Be sure to connect the Friend app with developer mode to the endpoint!

Now each transcription is stored into Cloudflare R2. I then use the S3 Files app on my mac to synchronize the R2 bucket. Hazel watches the synced folder and runs a little python script that converts each JSON file containing the transcription into markdown and creates a file in the target folder.

import glob
import datetime
import json

TRANSCRIPTION_JSON_DIR = "<transcription_dir>"
TRANSCRIPTION_MD_DIR = "<output dir>"

def convert_transcription_to_markdown(transcription_file):
    created_at = datetime.datetime.fromisoformat(transcription_file.get("created_at"))
    markdown_filename = created_at.isoformat().replace(":", "_").replace("T", "_")[0:19] + '.md'
    structured_data = transcription_file.get("structured", {})
    title = structured_data.get("title")
    emoji = structured_data.get("emoji")
    transcription_text = []
    for segment in transcription_file['transcript_segments']:
        if segment.get("text"):
            transcription_text.append(segment.get("text"))

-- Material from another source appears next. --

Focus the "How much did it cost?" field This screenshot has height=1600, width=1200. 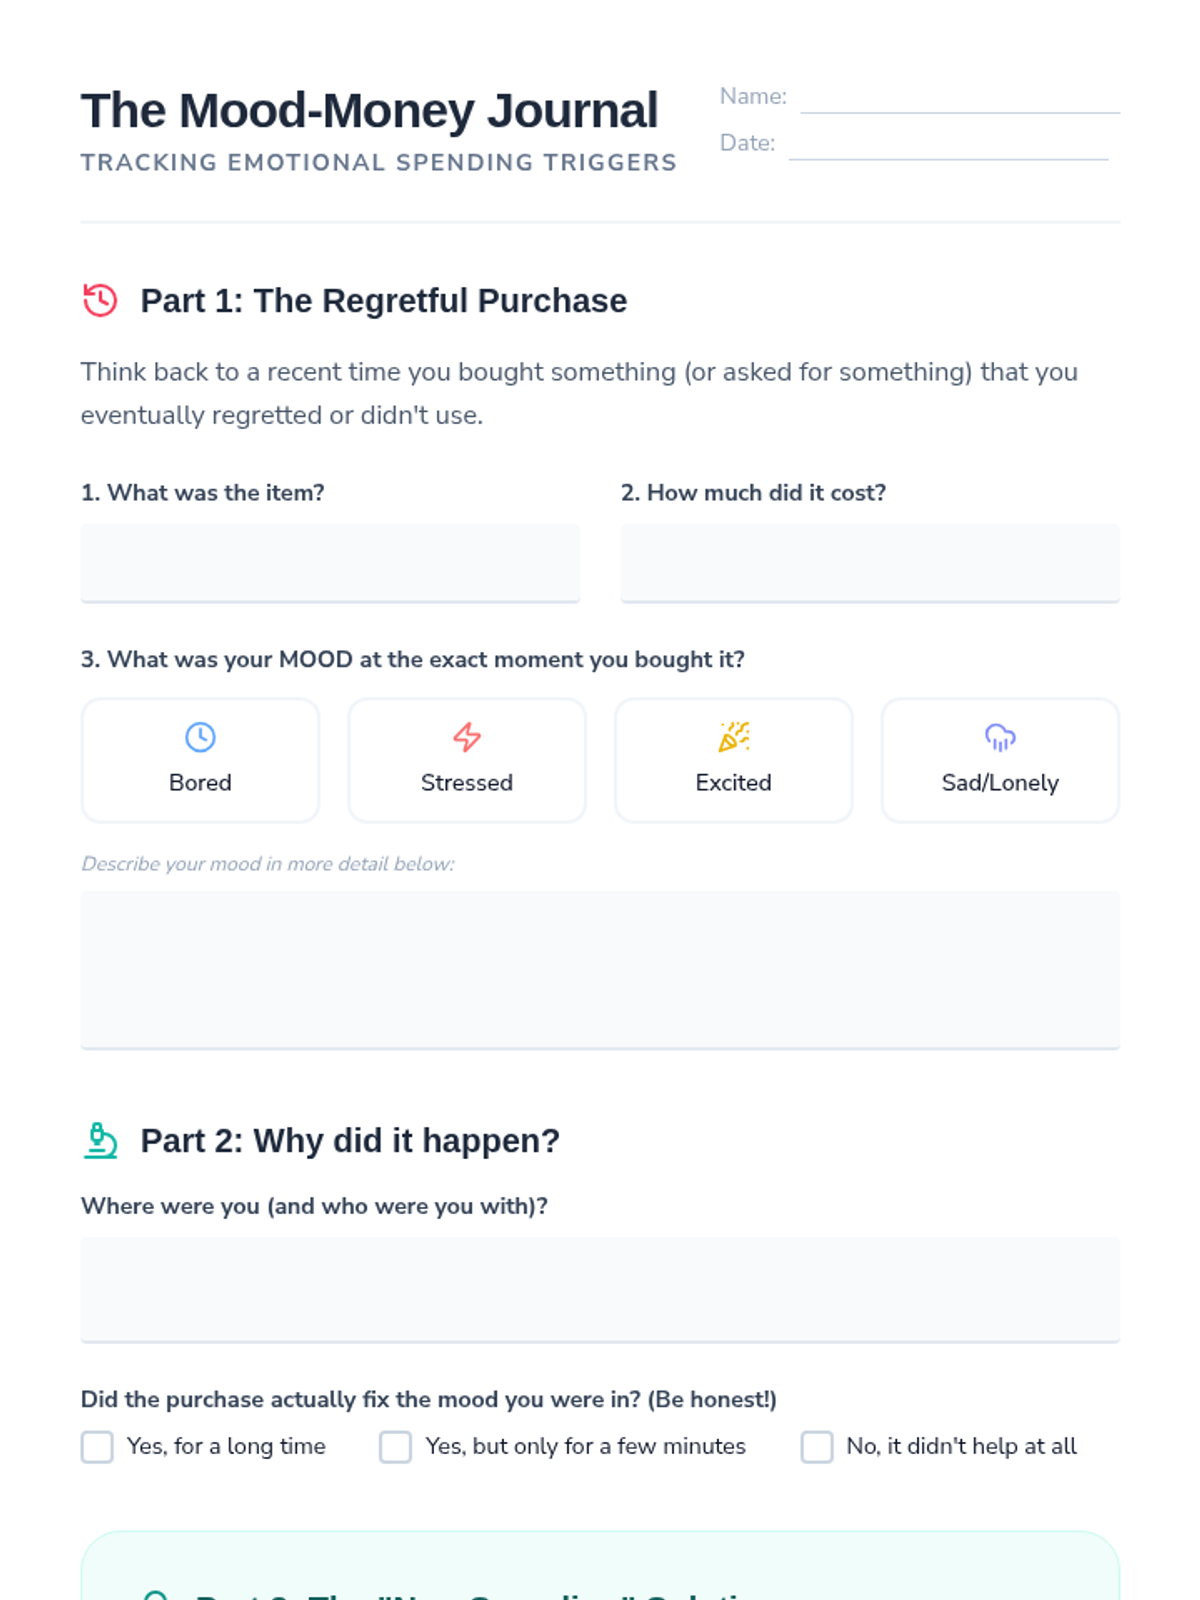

    transcription = "\n - ".join(transcription_text)
    # Feel free to modify this template to include more data, like the summary!
    markdown_content = f"""---
created_at: {created_at.isoformat()}
title: {title}
---

# {emoji} {title}

 - {transcription}
"""

    return markdown_filename, markdown_content


def write_transcription_markdown_file(markdown_filename, markdown_content):
    with open(TRANSCRIPTION_MD_DIR + markdown_filename, "w+") as markdown_file:
        markdown_file.write(markdown_content)

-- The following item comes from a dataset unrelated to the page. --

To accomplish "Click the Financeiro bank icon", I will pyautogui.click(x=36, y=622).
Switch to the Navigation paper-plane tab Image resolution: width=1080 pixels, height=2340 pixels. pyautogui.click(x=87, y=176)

for transcription_file in glob.glob(TRANSCRIPTION_JSON_DIR + '*.json'):
    with open(transcription_file, 'r', encoding='utf-8') as transcription_content:
        markdown_filename, markdown_content = convert_transcription_to_markdown(json.loads(transcription_content.read()))
        print(f"Writing {markdown_filename}")
        write_transcription_markdown_file(markdown_filename, markdown_content)

I then use dataview in my daily note in Obsidian too see all transcriptions for that day for example: TABLE title as Summary, created_at WHERE startswith(file.name, "<date>") and title SORT file.mtime ASC This results in the following table in Obsidian:

This is pretty awesome I think. Since I can now search through everything I spoke about, without taking notes at all! In future versions I might be able to get tasks from files and put reminders into future daily notes etc etc.. Think of the possibilities of having your own voice be an input of your PKM system!